> [Task details]: Please output exactly the lines from the one that holds "Task: Click the" through the final line of the data, and nothing else; leave out any pictures.

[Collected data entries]
---------------

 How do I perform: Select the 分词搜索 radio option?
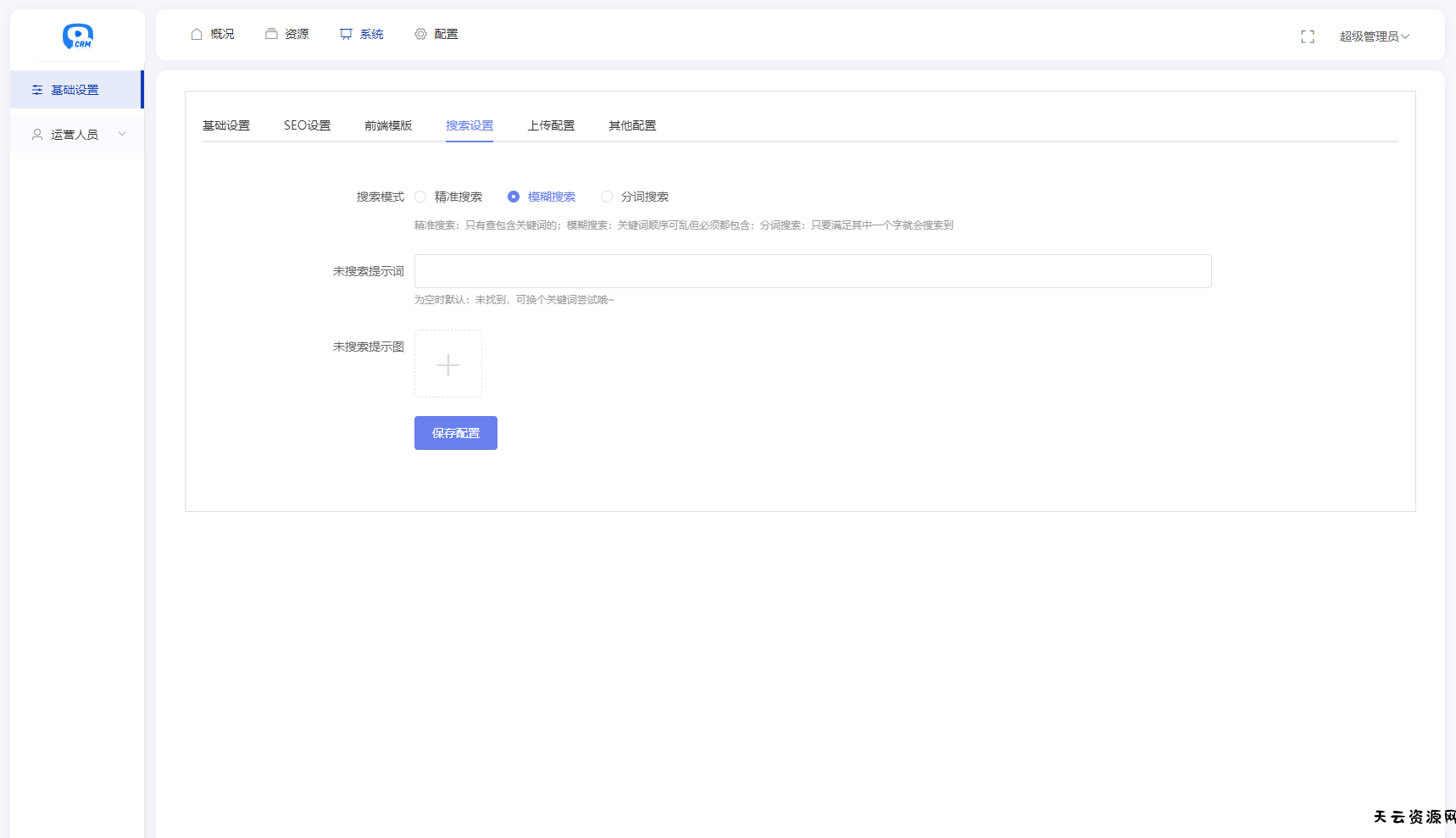607,197

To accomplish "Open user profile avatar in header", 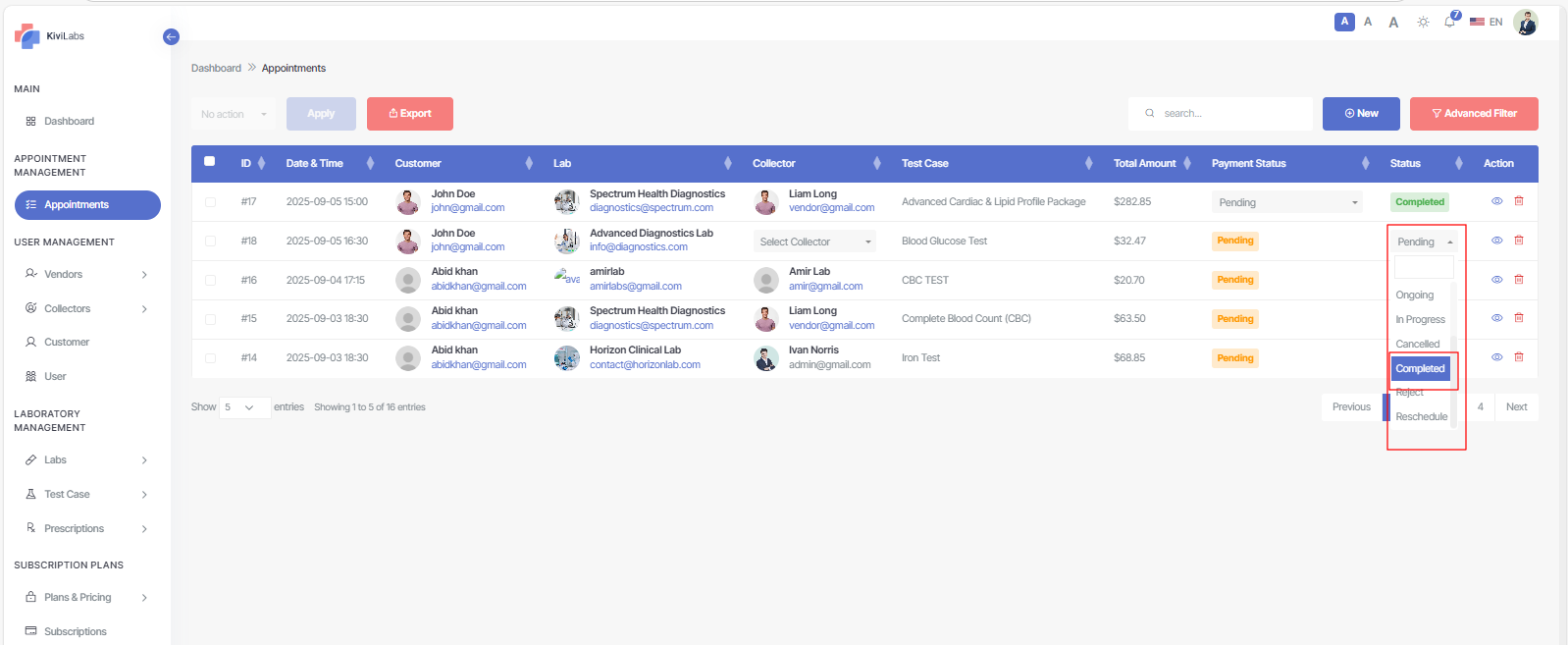I will point(1525,22).
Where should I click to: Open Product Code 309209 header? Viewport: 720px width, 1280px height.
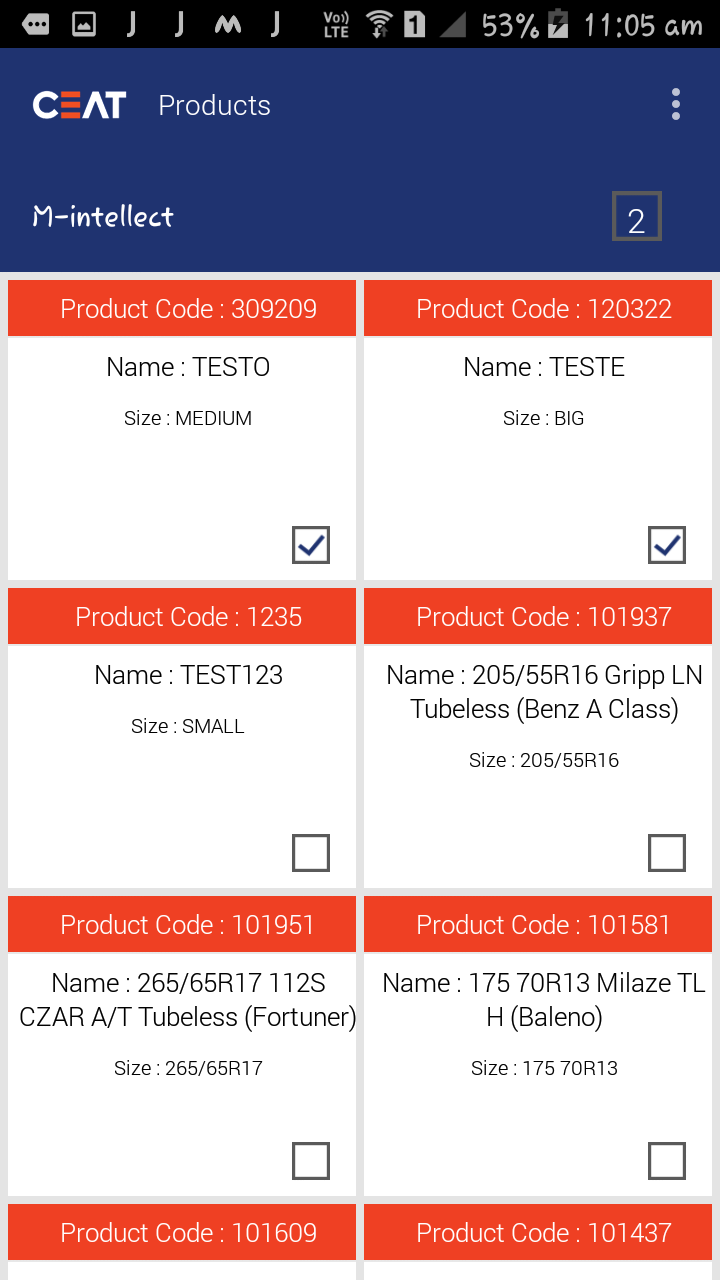click(x=182, y=309)
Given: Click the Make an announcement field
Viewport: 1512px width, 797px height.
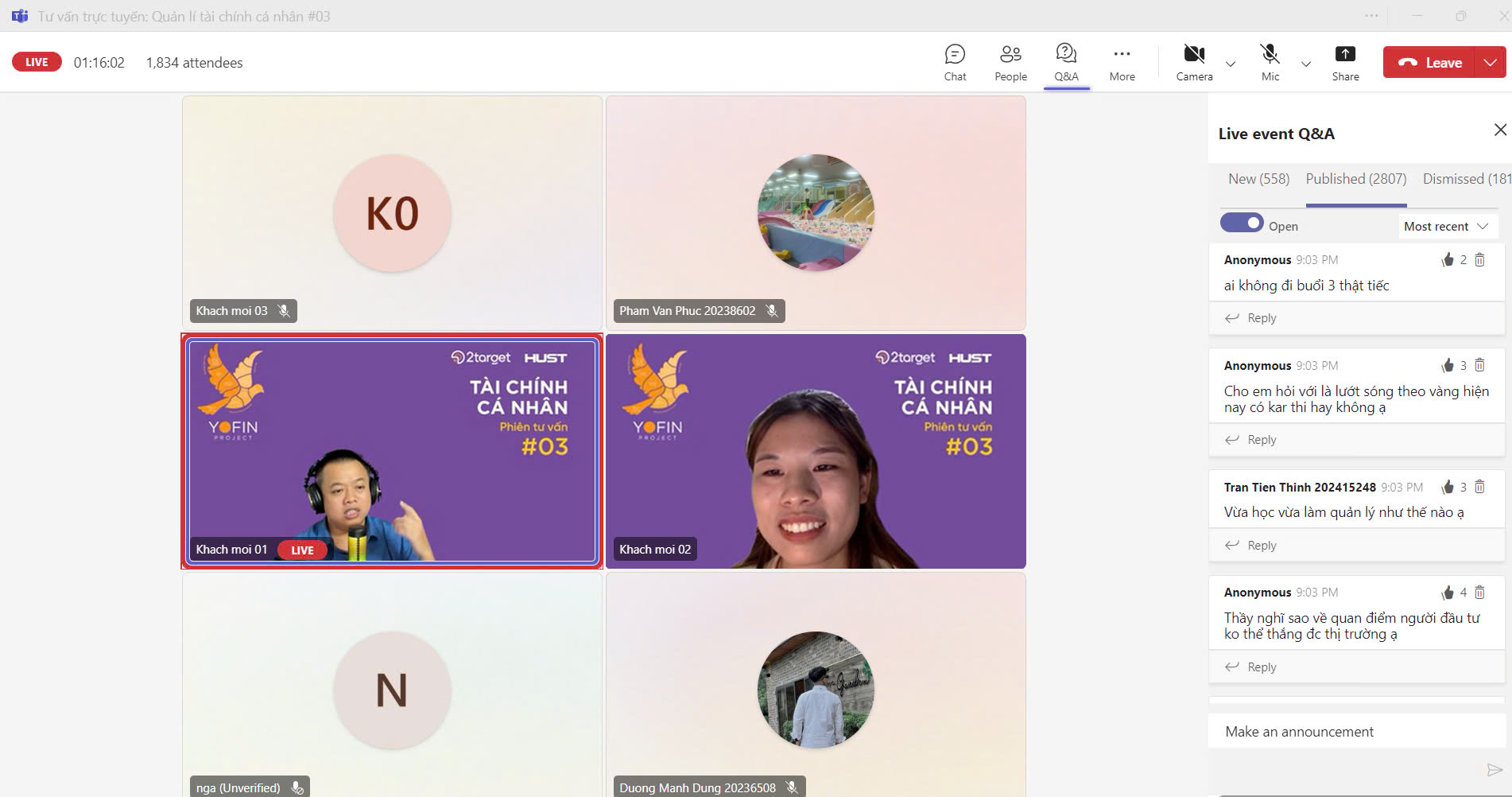Looking at the screenshot, I should 1355,732.
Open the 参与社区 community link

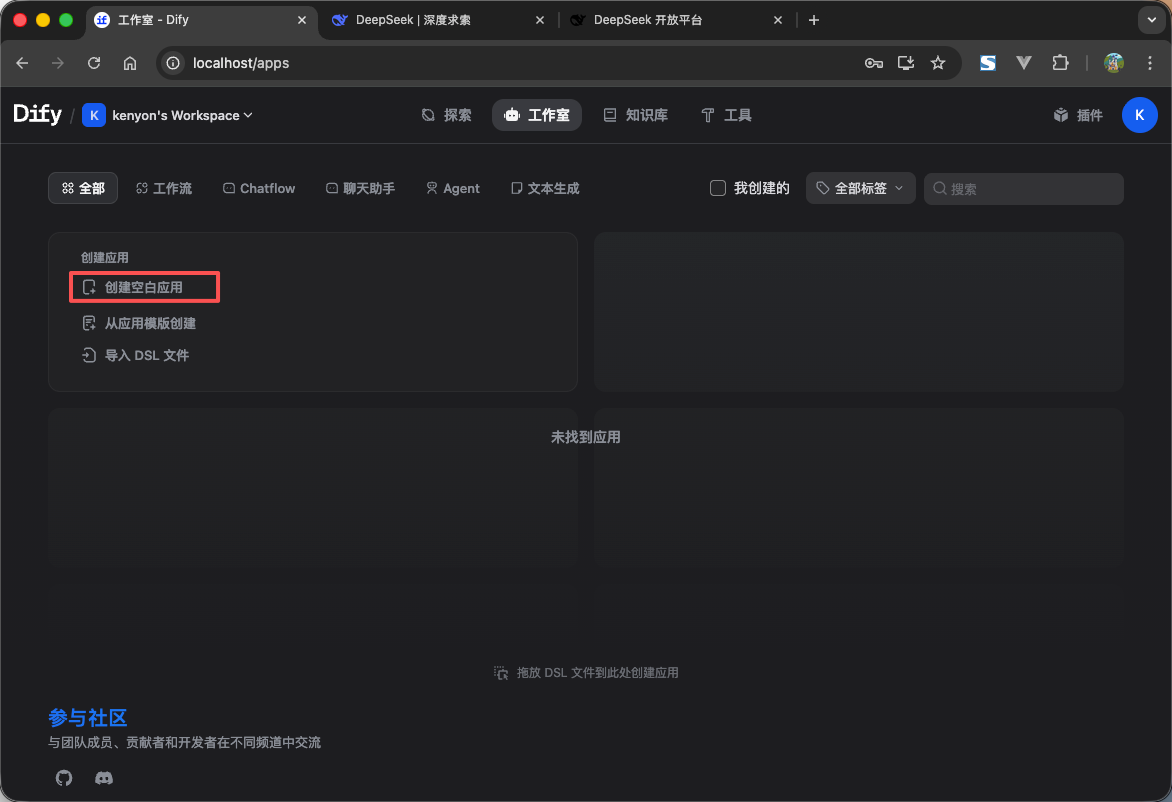click(x=89, y=718)
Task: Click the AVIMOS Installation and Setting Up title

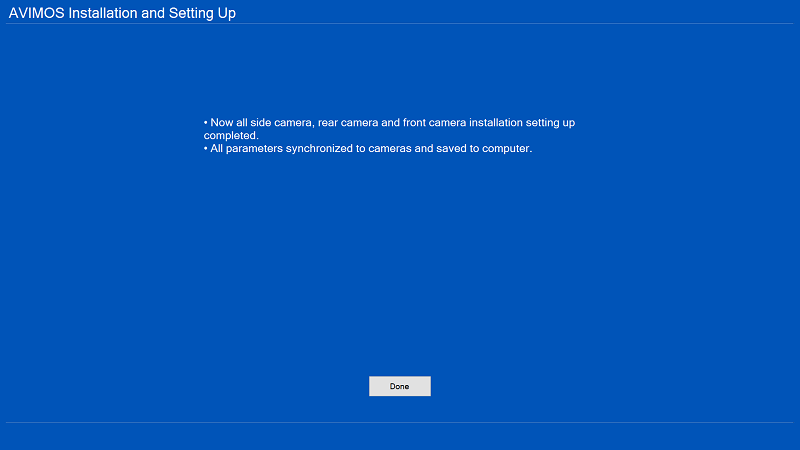Action: tap(122, 13)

---------------

> [Written reply]:
Task: Click the AVIMOS Installation and Setting Up title

Action: tap(122, 13)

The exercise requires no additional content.